It’s a spectacular achievement for a magazine to survive ten years of life on the newsstands. To emerge unscathed on the other side of a decade must be an incredibly proud moment for the publishing team – especially at a time when sales seem to be dropping across the board, with many titles losing the fight along the way. It’s no mean feat to be able to come up with an endless supply of new ideas, forecasting trends month after month, trying to capture the exact moment in the life of the average reader. And yet Woolworths Taste magazine has accomplished all of this and even more. Their 10th anniversary issue has just hit the shelves.
I still have the launch issue of Taste tucked away in my magazine archive, fresh from the summer of 2003 at a bargain price of R19.95. As I sit here paging through it again for the umpteenth time, I’m trying to remember where I was and what foods I was exploring and cooking and eating way back when. A browse through the pages brings up memories of the big, bold, beautiful and colourful photos that first drew me to the magazine. The freshness and vibrancy of summer jumps out from each of the pages, nudging me to the kitchen to replicate (and try and reinterpret) the majestic spreads.

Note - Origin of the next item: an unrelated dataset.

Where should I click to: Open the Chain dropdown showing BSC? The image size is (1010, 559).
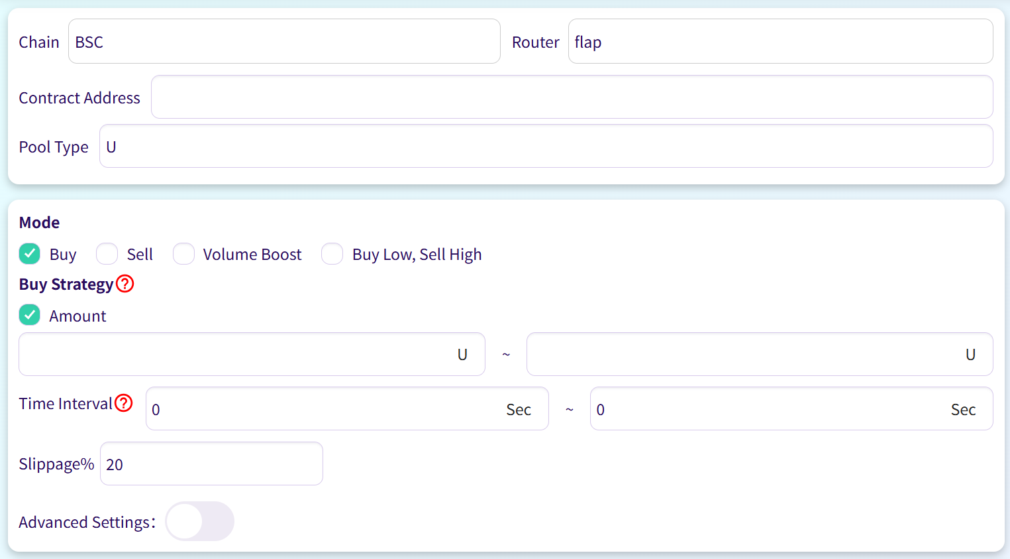point(283,42)
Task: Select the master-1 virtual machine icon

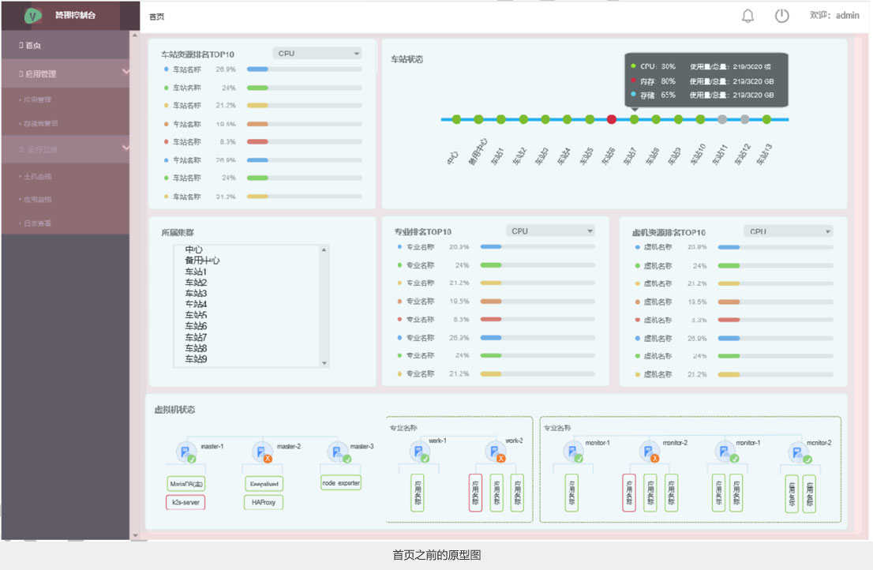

As I think about foodie times gone by, I remember that Blues in Camps Bay was the place to be seen. Asian was popular and spices were a feature. Frozen yoghurt had shaken the ice-cream tree. These trends have changed in some ways and matured in others. Asian is more popular than ever. We’re now playing with bolder spice mixes and flavoured salts, oils and vinegars. Food quality is now under constant scrutiny as food allergies (and other health issues) are on the rise and people scour labels and ingredients, wanting to know exactly what they’re putting into their bodies. Food markets and food trucks have now arrived and most modern consumers value sustainable, eco-friendly, organically produced foods that can be purchased directly from the source.
Phillippa Cheifitz was the Food Editor of the debut issue of Taste, setting out to convert all the “have-to-cooks” into “love-to-cooks”, with easy to prepare, minimum-fuss, fresh ingredient type of cooking. Sumien Brink as the Editor-in-chief declared that she was thrilled to be able to indulge two of her greatest passions: magazines and food. And by the looks of things, she’s had a lot of fun doing it.
The 10th birthday Collector’s Edition of Taste magazine is their 88th issue and weighs in at a hefty 144 pages (as against the 112 pages of the launch issue a decade ago) at a price of R32.95 (less if you have a Woolworths Card), which is still a great price 10 years later.
Abigail Donnelly is now the magazine’s Food Editor and Sumien Brink is Head of Content. Comparing the latest issue to the very first, it’s clear that the team has pulled out all the stops to put together an amazing collection of food inspiration. There’s something to tempt any palate and excite every type of foodie. The words paint pictures about topics that range from books and markets to top chefs and stunning cakes. The recipe range is varied and encapsulates everything you need to create showstopping starters, light meals and beverages. And the photos in the birthday edition are of eye-watering beauty, drawing you in and keeping you close until you’ve devoured each and every page. It’s a gorgeous issue that does a sterling job of putting on paper some of the very best of what South African food has to offer.
As I wiggle both copies back into my over-piled archive, I can’t help but look forward to seeing what the Taste magazine team cooks up in the next 10 years. It can only be good.